(Triticum aestivum); Hard White Winter; Awned; a Kusa Seed Society Collection cultivar; Fall-planted
This fall planted hard white wheat is one of our shortest in height and earliest to be harvested. As a result, it doesn't lodge either. Phoenix was a joint release of the California Agricultural Experiment Station and the University of Melbourne (Australia) in 1981. I find it to be similar in earliness to Plainsman V with larger potential for yield with more tillers and larger heads with nice sized seeds.
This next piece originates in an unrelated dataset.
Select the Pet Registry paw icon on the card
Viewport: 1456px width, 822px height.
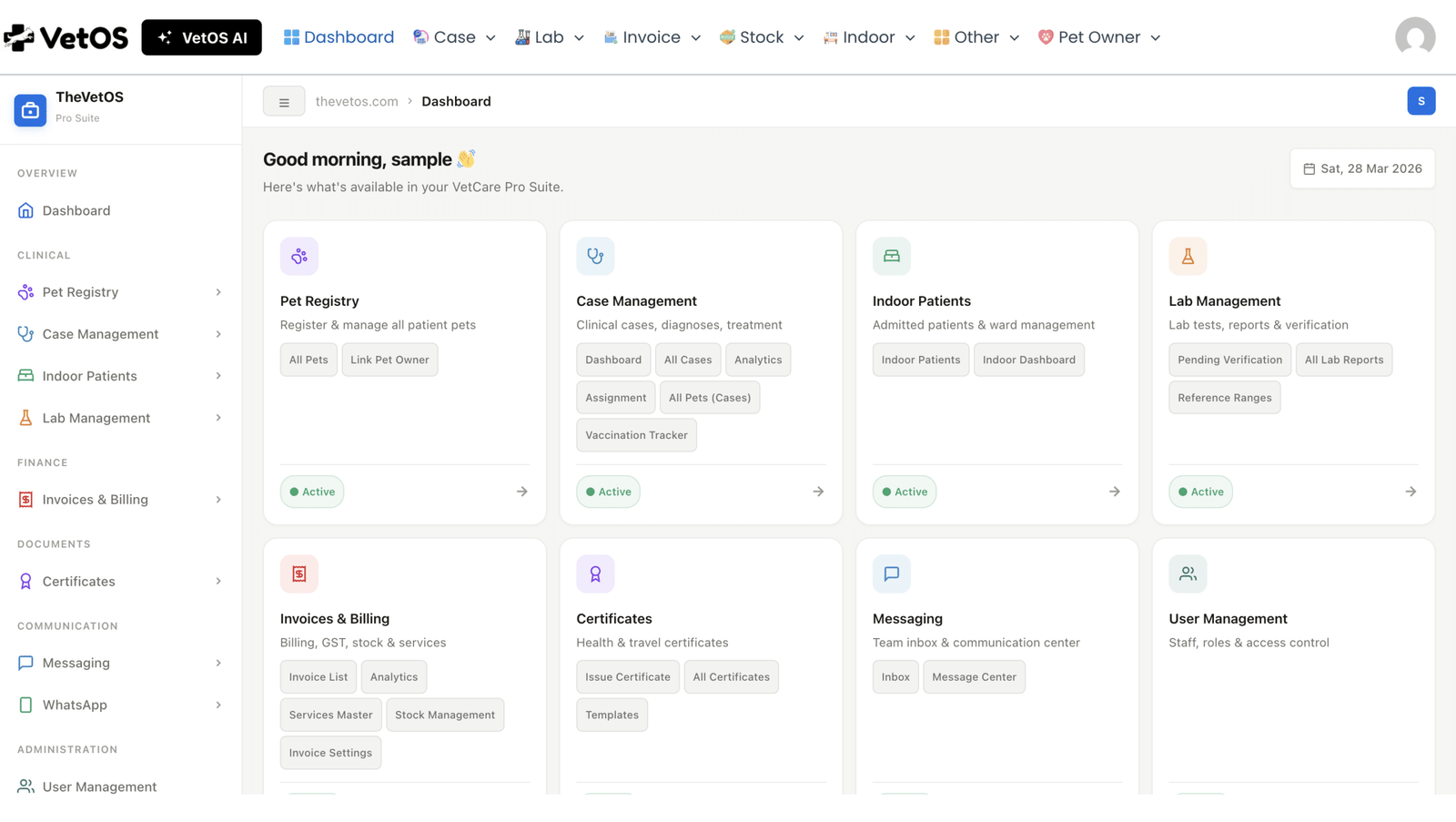pos(299,256)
Please use the drop-down menu to select between packet sizes, minimum:
Here is a beautifully written description provided by UC Davis at https://smallgrains.ucdavis.edu/cereal_files/WhtCVDescLJ11.pdf:
Phoenix is a hard white winter wheat. It was released jointly by the California AES and the University of Melbourne in 1981. It was selected at the Agricultural Research Institute, Wagga Wagga, Australia from the cross (Yaktana 54//Norin 10Brevor/3/3*Andes/4/Norin 10/Brevor//Lerma Rojo, WW15)*2/5/(WW80, Penjamo 62/4*Gabo 56 /Tezanos Pintos Precoz/Nainari 60). WW15 is very similar to the cultivar Anza. Its experimental designations were WW33 and C810002. Phoenix has a winter growth habit and is short-statured with good lodging resistance. It has medium-late maturity, similar to Anza, when planted from early- to mid-fall in the Central Valley. When planted later than January 1, Phoenix becomes progressively later than Anza as the date of planting is delayed, and may not head if planted in February or March. Spikes are fully awned, fusiform, mid-dense, and erect at maturity. Glumes are white, long and wide, with short glume awns. Shoulders are square. Beaks are acuminate. Awns are white and 9-11 cm long. Kernels are white, hard, mid-long, and ovate. Creases are shallow and narrow. Cheeks are rounded. Brushes are long and collars are lacking. The grain quality of Phoenix is similar to Anza, with low protein content and weak gluten strength. Milling quality is good, with high flour yields. Flour is best suited for general purpose uses rather than bread-making. At the time of evaluation it was resistant to moderately resistant to powdery mildew, stripe rust, and BYD, and susceptible to moderately susceptible to leaf rust and Septoria tritici leaf blotch. It was evaluated as Entry 221 in the UC Regional Cereal Testing program from 1982-1990 for late fall planting in the Central Valley, surrounding areas, the south-central coast region, and southern desert areas of California. Crop Science 25:573 (1985)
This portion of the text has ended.